B1 / 機器人與自主系統演算法的開發
Developing Algorithms for Robotics and Autonomous Systems

Sameer Prabhu / MathWorks Inc.

全球進行機器人研發的人員和工程師,現在都普遍利用MATLAB與Simulink設計並調整有關感知、規劃和控制之演算法;建立真實世界系統的模型以及自動產生程式碼—且全部都在同一個軟體環境執行。在這段演講,你將了解如何開發具有多個感測器、需要持續進行規畫及決策、並且必須符合控制和動作要求的複雜自主系統。模型化基礎設計(Model-Based Design)是一個能夠採用這些相互關聯的科技,並且讓它們無間合作的途徑。它以使用系統模型貫穿整個開發流程,包含設計、分析、模擬、自動產生程式碼、驗證等等。藉由一窺工業自動化的範例,可以看到深度學習等感知技術可以如何與工業機器手臂的動作規劃和控制演算法整合。

 

Robotics researchers and engineers use MATLAB® and Simulink® to design and tune algorithms for perception, planning, and controls; model real-world systems; and automatically generate code—all from one software environment. In this presentation, you learn how to develop autonomous systems that are complex with multiple sensors, need continuous planning and decision making, as well as have controls and motion requirements.
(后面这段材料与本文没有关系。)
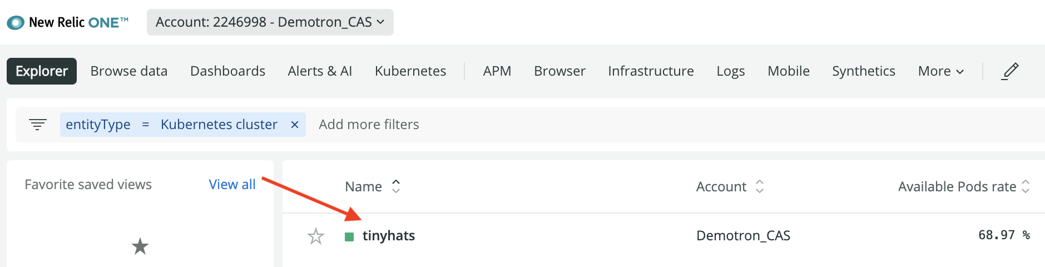Click View all saved views link
Screen dimensions: 1045x267
(232, 185)
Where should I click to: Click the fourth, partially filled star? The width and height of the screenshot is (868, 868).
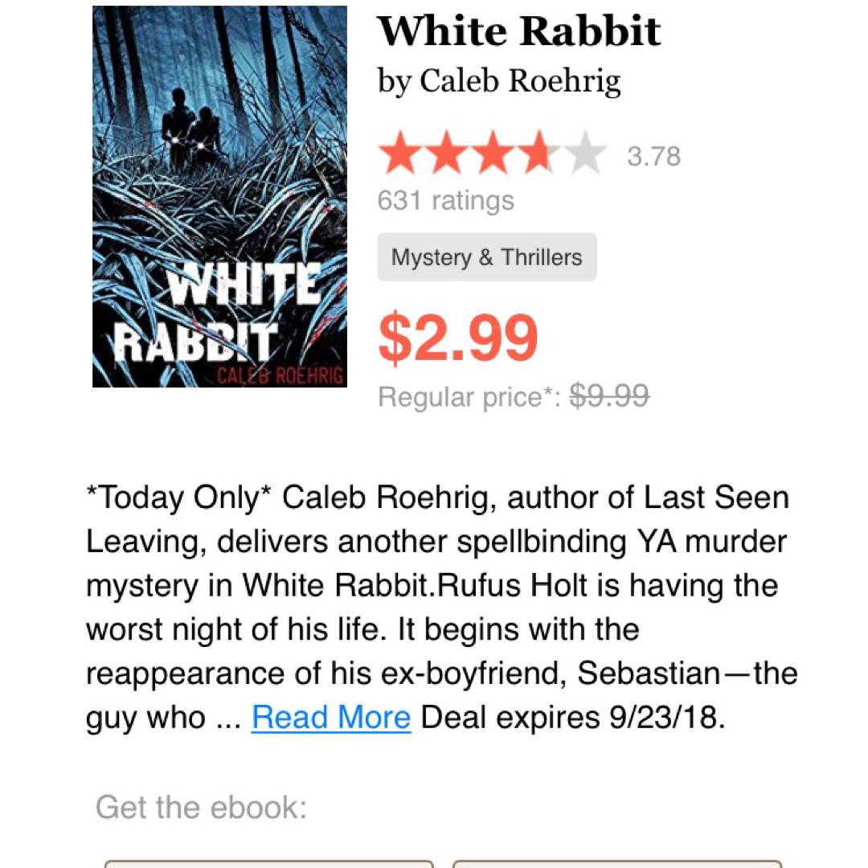tap(538, 154)
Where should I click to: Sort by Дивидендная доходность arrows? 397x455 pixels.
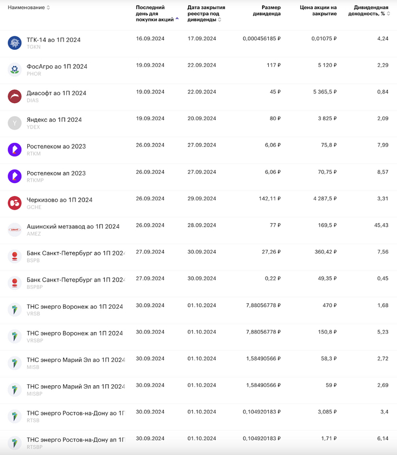[391, 14]

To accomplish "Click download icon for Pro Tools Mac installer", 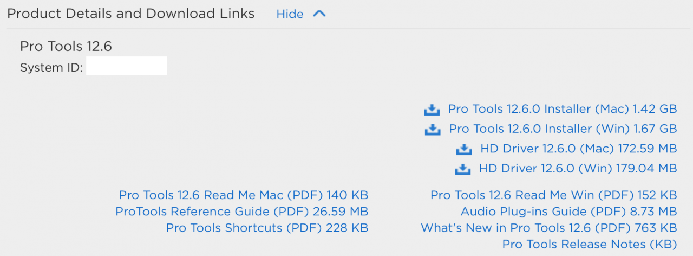I will (432, 110).
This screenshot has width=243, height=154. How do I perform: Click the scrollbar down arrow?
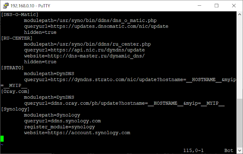[240, 151]
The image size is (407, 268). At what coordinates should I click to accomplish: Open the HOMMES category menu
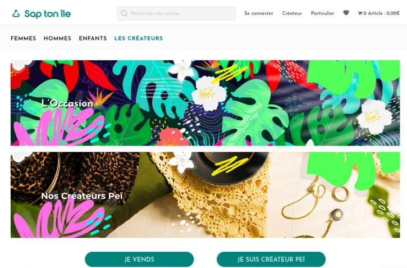[x=57, y=38]
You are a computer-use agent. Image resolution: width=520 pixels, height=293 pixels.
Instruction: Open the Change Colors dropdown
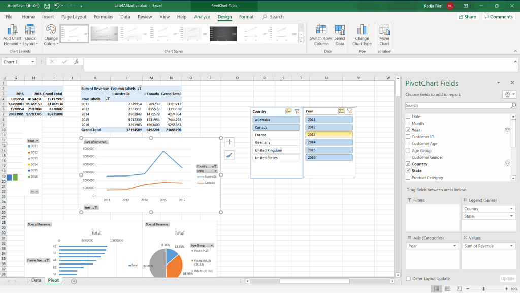[x=51, y=34]
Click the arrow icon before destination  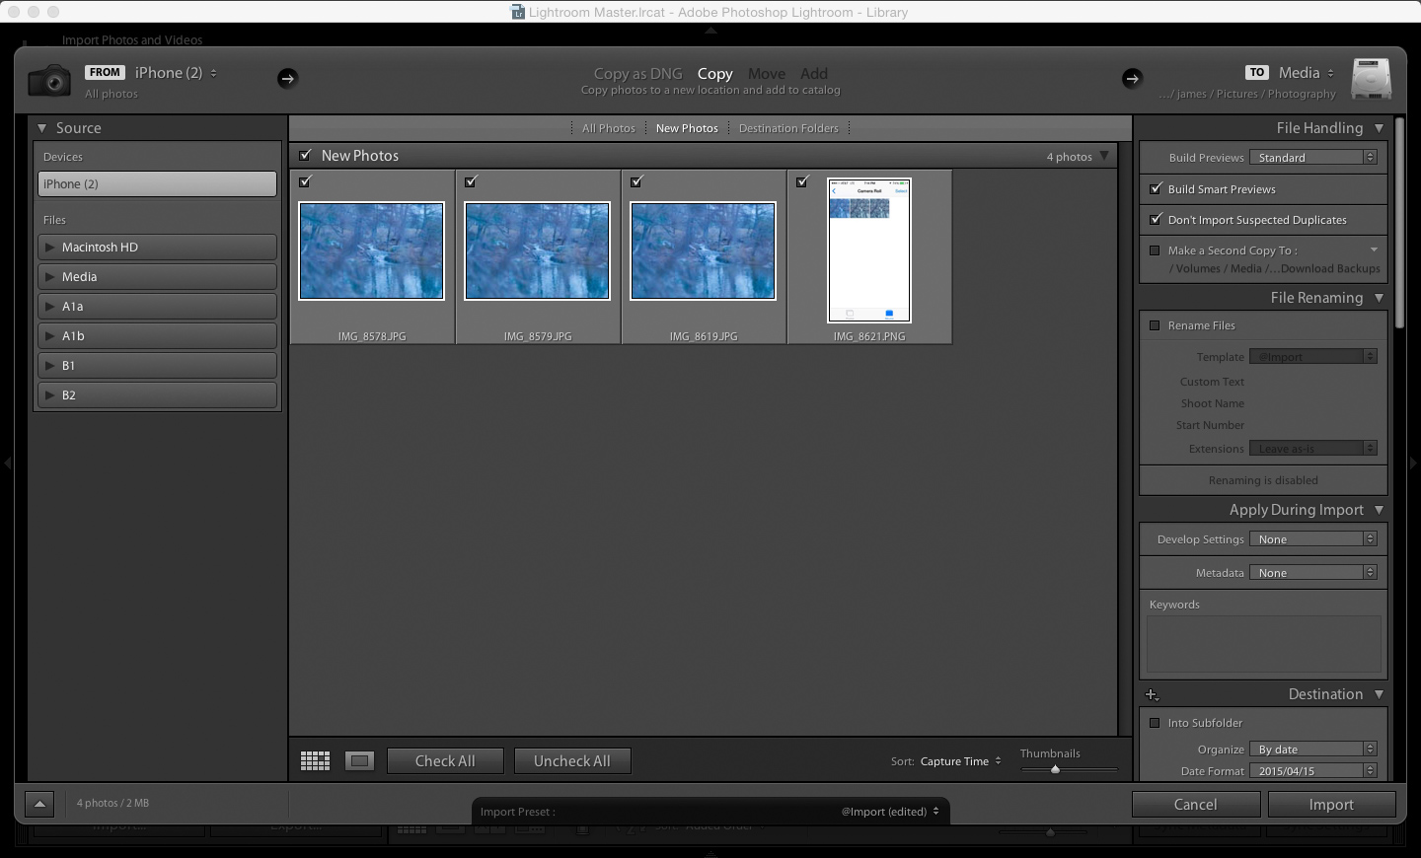[x=1132, y=78]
An approach to adopt these interconnected technologies and make them work seamlessly is Model-Based Design. It centers on the use of system models throughout the development process for design, analysis, simulation, automatic code generation, and verification. Through the lens of an industrial automation example, see how techniques in perception, such as deep learning, can be integrated with algorithms for motion planning and control of a commercial robotic arm.